Somewhere Over the Rainbow 2011 – Israel “IZ” Kamakawiwo’ole
This young man touches my soul with his voice. I share this with you because I think you will enjoy this too. – I love Hawaii and Hawaiians. It is where I want to be raptured or laid to rest and resurrected. I even hope to establish a retreat there to host US veteran R&R retreat for individuals, married couples, families, military widows and their children.
Every year the H.S. students in Hawaii hold a song fest that lasts for a week. The student choirs compete in singing traditional Hawaiian songs. It is the most beautiful musical experience I have ever witnessed. It is called the Kamehameha Schools Song Contest. http://www.ksbe.edu/songcontest/
In 1994, Kamakawiwoʻole was voted favorite entertainer of the year by the Hawaiʻi Academy of Recording Arts (HARA).
E Ala E (1995) featured the political title song “ʻE Ala ʻE” and “Kaleohano”, and N Dis Life (1996) featured “In This Life” and “Starting All Over Again”.
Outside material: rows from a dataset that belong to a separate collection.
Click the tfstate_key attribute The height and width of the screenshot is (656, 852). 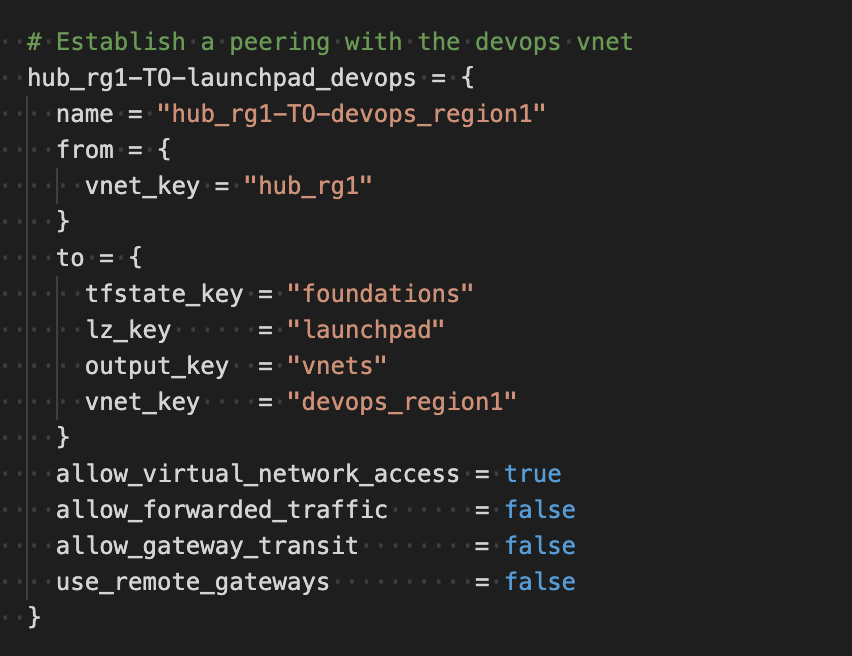(x=164, y=294)
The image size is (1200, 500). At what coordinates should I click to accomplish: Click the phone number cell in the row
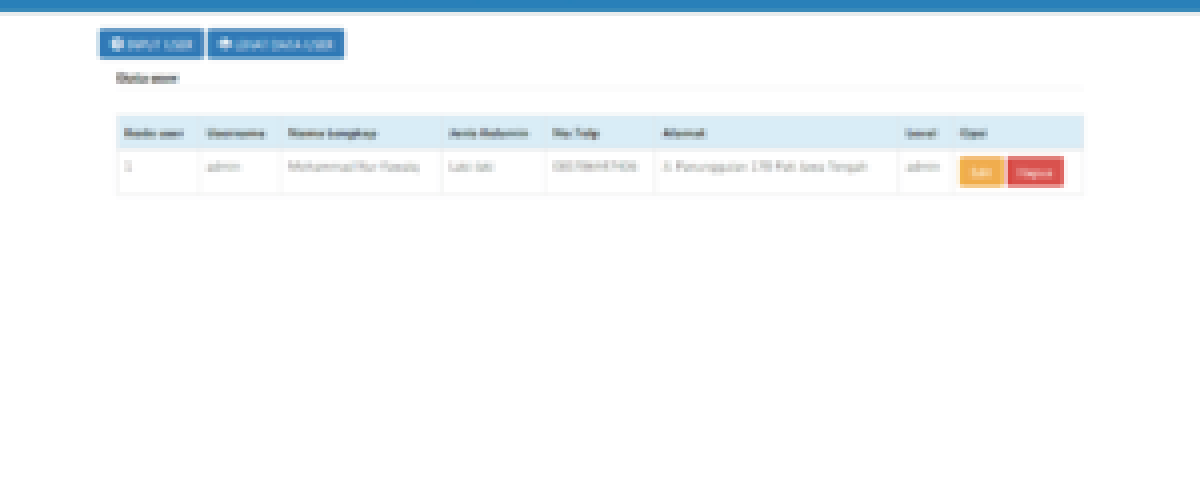pos(594,167)
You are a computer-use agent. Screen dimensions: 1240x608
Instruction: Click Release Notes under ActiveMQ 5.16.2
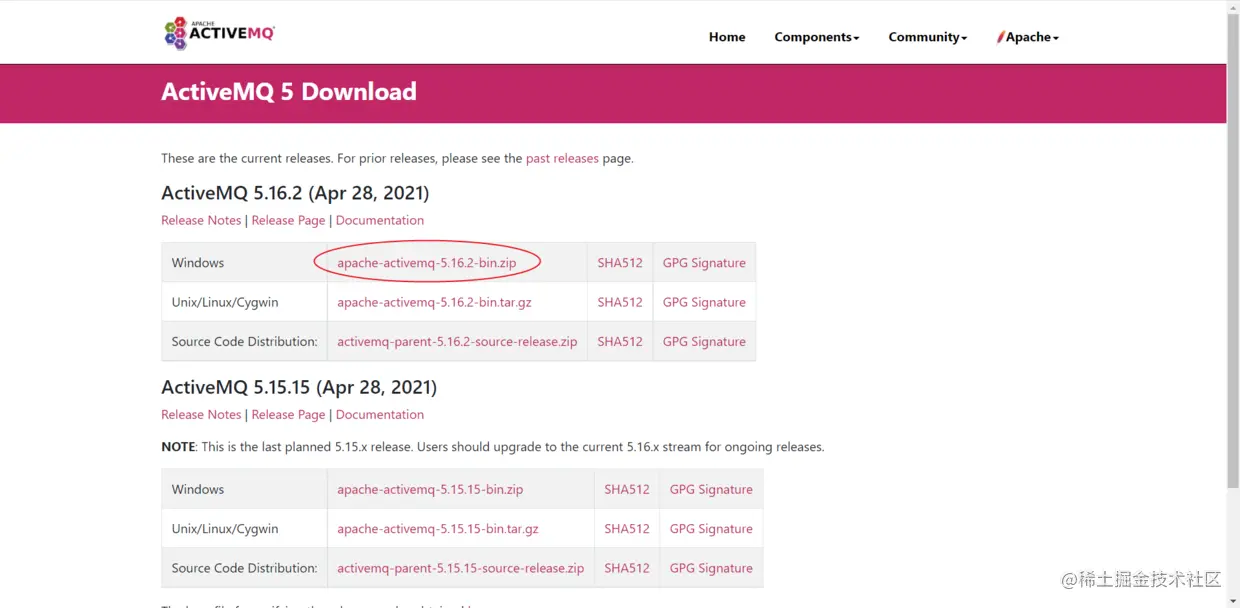click(201, 219)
In 1997, Kamakawiwoʻole was again honored by HARA at the Annual Nā Hōkū Hanohano awards for Male Vocalist of the Year, Favorite Entertainer of the Year, Album of the Year, and Island Contemporary Album of the Year. He watched the awards ceremony from a hospital room.
Alone in Iz World (2001) debuted at #1 on Billboard’s World Chart and #135 on Billboard’s Top 200, #13 on the Top Independent Albums Chart, and #15 on the Top Internet Album Sales charts.
Kamakawiwo’ole has become the best selling Hawaiian musician of all time.
Support of Hawaiian rights
Kamakawiwoʻole was known for promoting Hawaiian rights and Hawaiian independence, both through his lyrics, which often stated the case for independence directly, and his life. His song Hawai’i ’78 demonstrates the beliefs and hopes that he had for the people of Hawai’i: the life of this land is the life of the people, and that to care for the land (malama ‘āina) is to care for the Hawaiian culture. The state motto of Hawai’i is a recurring line in the song and encompasses the meaning of Iz’s message: Ua Mau ke Ea o ka ʻĀina i ka Pono (proclaimed by King Kamehameha III when Hawai’i regained sovereignty in 1843. Roughly translated: The life of the land is perpetuated in righteousness).
Throughout his life, Kamakawiwoʻole suffered from severe obesity resulting from compulsive overeating, and at one point weighed 757 pounds (343 kg; 54.1 st) standing 6-foot-2-inch (1.88 m) tall. He endured several hospitalizations because of health problems caused by his obesity. Beset with respiratory, heart and other medical problems, he died at the age of 38 in Queen’s Medical Center at 12:18 a.m. on June 26, 1997. Kamakawiwoʻole is survived by his widow, Marlene Kamakawiwoʻole, and their daughter, Ceslie-Ann “Wehi”.
The Hawaii state flag flew at half-staff on July 10, 1997, the day of Kamakawiwoʻole’s funeral. His koa wood coffin lay in state at the state capitol building in Honolulu. He was the third person in Hawaiian history to be awarded this honor, and the only one who was not a government official. Approximately ten thousand people attended the funeral. Thousands of fans gathered as his ashes were scattered into the Pacific Ocean at Mākua Beach on July 12, 1997. The funeral and the scattering of Kamakawiwoʻole’s ashes were featured in the official music videos of “Over the Rainbow” released posthumously by Mountain Apple Company; as of January 2013, the videos as featured on YouTube have garnered over 70,000,000 views.
On September 20, 2003, hundreds paid tribute to Kamakawiwoʻole as a bronze bust of the revered singer was unveiled at the Waianae Neighborhood Community Center on Oʻahu. The singer’s widow, Marlene Kamakawiwoʻole, and sculptor Jan-Michelle Sawyer were present for the dedication ceremony.
Kamakawiwoʻole’s recording of “Over the Rainbow/What a Wonderful World” was featured as a sound track in the movies Meet Joe Black, Finding Forrester, 50 First Dates, Fred Clause and IMAX: Hubble 3D. It was also featured on TV series like ER, Scrubs, Cold Case, Glee and the UK original version of Life On Mars among others.
“Over the Rainbow/What a Wonderful World” reached #12 on Billboard’s Hot Digital Tracks chart the week of January 31, 2004 (for the survey week ending January 18, 2004). It passed the 2 million paid downloads mark in the USA by September 27, 2009, and then sold 3 million in the USA as of October 2, 2011.